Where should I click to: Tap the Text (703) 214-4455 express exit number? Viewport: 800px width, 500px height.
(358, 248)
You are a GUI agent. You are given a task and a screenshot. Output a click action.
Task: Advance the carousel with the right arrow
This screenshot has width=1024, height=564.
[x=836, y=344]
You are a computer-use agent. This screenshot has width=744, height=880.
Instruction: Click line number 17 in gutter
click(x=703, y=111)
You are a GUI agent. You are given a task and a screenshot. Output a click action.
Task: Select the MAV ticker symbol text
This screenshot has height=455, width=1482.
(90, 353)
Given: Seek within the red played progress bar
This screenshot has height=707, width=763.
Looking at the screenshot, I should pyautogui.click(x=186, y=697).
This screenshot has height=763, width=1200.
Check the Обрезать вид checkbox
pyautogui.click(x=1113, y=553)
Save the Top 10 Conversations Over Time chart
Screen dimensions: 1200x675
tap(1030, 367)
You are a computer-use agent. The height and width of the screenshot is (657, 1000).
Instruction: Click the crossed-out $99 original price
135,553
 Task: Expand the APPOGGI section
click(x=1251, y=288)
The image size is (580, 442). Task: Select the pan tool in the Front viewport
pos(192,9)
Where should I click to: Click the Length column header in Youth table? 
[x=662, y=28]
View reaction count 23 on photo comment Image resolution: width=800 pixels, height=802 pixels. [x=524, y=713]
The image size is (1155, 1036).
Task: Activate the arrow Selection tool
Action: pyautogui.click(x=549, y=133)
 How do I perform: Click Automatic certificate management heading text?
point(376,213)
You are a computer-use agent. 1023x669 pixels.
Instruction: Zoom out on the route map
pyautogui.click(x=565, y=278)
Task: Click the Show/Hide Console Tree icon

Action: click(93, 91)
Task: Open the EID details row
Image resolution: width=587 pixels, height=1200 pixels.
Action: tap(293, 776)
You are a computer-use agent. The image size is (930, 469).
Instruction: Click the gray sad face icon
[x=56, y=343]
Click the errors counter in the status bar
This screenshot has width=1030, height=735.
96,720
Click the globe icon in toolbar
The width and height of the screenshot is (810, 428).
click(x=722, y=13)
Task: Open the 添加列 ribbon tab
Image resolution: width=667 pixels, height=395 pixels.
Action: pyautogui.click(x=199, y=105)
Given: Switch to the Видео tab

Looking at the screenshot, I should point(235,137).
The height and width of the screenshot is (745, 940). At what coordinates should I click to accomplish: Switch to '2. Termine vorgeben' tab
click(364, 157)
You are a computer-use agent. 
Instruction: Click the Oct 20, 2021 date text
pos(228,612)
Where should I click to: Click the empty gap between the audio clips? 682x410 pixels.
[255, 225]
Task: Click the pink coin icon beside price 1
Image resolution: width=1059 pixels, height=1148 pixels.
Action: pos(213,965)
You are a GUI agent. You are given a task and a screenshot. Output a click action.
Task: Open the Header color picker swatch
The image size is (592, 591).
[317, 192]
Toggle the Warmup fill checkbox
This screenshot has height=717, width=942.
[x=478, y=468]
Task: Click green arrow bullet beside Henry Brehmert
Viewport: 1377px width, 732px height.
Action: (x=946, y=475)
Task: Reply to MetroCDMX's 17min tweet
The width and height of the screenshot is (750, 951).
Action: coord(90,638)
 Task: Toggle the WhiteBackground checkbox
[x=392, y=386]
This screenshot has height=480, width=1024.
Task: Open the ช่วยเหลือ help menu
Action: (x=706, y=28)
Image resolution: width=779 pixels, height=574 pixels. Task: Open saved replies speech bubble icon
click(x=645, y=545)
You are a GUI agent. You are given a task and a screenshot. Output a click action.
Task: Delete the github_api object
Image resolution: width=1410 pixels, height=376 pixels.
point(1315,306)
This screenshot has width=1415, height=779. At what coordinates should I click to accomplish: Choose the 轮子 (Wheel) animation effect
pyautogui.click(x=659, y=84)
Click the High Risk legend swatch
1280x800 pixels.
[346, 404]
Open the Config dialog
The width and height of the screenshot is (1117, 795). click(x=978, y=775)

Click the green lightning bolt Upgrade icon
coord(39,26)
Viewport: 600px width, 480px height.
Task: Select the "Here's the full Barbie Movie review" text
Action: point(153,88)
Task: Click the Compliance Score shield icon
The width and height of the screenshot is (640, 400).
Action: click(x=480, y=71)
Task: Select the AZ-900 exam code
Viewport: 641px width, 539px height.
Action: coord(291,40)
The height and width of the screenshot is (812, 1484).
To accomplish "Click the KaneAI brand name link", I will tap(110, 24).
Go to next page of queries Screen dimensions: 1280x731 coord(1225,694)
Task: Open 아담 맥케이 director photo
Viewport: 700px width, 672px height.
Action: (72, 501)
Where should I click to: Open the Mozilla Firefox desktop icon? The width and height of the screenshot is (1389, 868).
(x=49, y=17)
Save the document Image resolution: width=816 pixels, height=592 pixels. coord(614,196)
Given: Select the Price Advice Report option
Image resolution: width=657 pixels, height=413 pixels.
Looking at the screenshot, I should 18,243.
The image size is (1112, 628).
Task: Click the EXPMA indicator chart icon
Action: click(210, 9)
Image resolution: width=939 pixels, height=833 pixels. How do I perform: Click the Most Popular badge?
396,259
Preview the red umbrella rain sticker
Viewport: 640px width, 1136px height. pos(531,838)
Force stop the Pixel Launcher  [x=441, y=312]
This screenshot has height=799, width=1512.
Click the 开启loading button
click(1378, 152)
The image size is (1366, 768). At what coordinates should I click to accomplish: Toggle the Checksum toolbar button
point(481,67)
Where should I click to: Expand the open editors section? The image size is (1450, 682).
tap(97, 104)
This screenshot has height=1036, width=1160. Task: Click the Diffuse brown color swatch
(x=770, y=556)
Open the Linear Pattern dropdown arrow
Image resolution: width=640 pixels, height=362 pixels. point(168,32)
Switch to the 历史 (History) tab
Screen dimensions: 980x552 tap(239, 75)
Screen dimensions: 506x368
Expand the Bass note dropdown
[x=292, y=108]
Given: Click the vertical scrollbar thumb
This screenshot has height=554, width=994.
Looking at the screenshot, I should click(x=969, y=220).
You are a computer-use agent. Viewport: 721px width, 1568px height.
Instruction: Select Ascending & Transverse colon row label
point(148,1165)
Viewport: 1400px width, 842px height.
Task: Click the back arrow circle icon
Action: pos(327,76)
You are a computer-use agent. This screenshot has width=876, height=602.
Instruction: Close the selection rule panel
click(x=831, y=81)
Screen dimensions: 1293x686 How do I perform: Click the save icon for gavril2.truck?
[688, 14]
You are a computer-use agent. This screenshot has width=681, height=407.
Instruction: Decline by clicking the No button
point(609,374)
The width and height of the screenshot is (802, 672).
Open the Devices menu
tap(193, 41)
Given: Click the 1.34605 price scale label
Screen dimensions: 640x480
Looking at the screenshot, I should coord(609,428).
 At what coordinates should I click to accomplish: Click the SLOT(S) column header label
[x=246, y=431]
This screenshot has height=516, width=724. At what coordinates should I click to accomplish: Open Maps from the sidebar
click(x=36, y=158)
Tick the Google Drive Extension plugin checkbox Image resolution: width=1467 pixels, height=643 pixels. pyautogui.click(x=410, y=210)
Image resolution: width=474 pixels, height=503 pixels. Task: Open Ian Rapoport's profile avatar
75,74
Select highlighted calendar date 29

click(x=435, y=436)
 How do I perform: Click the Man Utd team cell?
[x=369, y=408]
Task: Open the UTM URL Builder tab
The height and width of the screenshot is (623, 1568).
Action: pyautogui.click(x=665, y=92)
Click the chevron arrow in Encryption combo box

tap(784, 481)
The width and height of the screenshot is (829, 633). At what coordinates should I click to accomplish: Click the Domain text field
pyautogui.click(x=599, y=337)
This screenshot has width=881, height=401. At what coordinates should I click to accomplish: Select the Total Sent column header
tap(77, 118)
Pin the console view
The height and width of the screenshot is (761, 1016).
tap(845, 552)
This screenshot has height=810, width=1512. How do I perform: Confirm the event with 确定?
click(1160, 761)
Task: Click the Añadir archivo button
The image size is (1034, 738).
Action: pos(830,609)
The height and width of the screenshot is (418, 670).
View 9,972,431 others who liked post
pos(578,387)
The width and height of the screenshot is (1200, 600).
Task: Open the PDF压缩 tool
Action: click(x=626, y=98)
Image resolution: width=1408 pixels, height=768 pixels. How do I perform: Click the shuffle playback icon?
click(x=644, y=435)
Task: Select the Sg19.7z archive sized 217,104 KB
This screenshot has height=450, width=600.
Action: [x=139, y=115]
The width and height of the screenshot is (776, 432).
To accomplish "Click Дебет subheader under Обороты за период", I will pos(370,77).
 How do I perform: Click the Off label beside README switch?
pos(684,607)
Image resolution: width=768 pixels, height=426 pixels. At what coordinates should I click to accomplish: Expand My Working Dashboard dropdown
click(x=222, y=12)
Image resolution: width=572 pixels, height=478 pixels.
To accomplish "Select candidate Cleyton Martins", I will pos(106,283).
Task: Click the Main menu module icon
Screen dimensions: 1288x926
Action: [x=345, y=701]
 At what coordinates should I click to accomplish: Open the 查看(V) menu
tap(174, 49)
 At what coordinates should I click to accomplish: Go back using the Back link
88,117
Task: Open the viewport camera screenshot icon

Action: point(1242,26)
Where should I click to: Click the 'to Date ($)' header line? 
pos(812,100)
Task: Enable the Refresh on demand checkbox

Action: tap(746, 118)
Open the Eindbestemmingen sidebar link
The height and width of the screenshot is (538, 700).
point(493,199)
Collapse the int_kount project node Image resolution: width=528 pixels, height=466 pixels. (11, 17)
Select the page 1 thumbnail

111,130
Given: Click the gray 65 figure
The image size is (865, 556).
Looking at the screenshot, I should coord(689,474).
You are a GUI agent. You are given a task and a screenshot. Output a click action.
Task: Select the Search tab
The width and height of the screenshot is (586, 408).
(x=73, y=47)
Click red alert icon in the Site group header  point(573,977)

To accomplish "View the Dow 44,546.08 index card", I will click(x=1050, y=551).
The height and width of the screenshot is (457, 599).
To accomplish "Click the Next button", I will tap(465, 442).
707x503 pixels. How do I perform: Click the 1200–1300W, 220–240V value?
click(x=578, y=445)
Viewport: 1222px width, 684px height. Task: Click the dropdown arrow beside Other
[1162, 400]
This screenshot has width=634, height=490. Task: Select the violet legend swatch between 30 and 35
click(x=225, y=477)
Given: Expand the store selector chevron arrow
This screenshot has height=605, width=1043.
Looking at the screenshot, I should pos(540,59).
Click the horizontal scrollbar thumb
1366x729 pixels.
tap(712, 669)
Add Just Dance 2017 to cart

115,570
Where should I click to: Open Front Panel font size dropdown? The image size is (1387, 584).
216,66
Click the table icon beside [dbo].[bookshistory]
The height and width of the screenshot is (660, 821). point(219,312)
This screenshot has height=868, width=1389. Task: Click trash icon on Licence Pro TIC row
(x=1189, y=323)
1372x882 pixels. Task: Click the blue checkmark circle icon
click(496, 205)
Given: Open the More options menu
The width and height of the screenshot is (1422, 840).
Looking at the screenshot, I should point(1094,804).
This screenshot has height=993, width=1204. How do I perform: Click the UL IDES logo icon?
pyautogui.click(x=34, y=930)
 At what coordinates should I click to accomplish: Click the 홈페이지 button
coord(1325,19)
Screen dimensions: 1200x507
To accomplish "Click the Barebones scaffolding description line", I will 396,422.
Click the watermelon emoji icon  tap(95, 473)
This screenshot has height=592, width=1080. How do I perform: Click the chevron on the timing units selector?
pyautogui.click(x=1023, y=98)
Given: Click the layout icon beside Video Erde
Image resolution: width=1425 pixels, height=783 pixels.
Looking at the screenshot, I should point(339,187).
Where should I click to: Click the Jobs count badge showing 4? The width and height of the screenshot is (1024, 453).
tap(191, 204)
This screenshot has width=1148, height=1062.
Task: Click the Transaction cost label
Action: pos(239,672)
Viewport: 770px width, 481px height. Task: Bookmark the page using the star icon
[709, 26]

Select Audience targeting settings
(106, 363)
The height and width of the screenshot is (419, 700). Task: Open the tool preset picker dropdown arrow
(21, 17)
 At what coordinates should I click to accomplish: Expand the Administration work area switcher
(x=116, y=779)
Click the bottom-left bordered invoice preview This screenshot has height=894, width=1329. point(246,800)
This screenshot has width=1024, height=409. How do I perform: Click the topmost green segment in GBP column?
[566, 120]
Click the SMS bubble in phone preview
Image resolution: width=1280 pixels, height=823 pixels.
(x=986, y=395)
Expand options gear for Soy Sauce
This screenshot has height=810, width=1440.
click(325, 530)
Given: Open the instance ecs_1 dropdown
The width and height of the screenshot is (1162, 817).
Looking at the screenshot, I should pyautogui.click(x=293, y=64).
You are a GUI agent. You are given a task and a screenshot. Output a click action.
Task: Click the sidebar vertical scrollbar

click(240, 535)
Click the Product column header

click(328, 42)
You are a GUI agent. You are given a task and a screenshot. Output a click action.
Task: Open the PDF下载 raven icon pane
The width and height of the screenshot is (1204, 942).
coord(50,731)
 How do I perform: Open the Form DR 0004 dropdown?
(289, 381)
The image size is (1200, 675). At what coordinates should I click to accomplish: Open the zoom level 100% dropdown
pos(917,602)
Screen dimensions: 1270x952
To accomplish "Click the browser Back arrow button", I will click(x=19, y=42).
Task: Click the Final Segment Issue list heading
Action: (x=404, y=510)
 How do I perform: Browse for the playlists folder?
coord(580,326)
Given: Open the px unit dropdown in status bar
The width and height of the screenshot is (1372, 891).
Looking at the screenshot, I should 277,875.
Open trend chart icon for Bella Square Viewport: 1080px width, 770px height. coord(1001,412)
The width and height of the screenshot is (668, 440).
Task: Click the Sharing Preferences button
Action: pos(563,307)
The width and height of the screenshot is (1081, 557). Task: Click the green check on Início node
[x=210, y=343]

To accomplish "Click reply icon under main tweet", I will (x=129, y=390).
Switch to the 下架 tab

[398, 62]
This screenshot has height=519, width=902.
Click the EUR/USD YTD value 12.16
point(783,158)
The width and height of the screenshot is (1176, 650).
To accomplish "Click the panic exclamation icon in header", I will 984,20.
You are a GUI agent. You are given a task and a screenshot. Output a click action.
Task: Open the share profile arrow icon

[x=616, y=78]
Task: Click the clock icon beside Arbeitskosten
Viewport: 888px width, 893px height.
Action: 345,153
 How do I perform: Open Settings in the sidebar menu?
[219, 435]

==================================================

WHAT NEEDS TO BE DONE:
Lines with "computer" in the listing above: count them and give the total, nothing else.

OUTPUT OF THE TASK:
8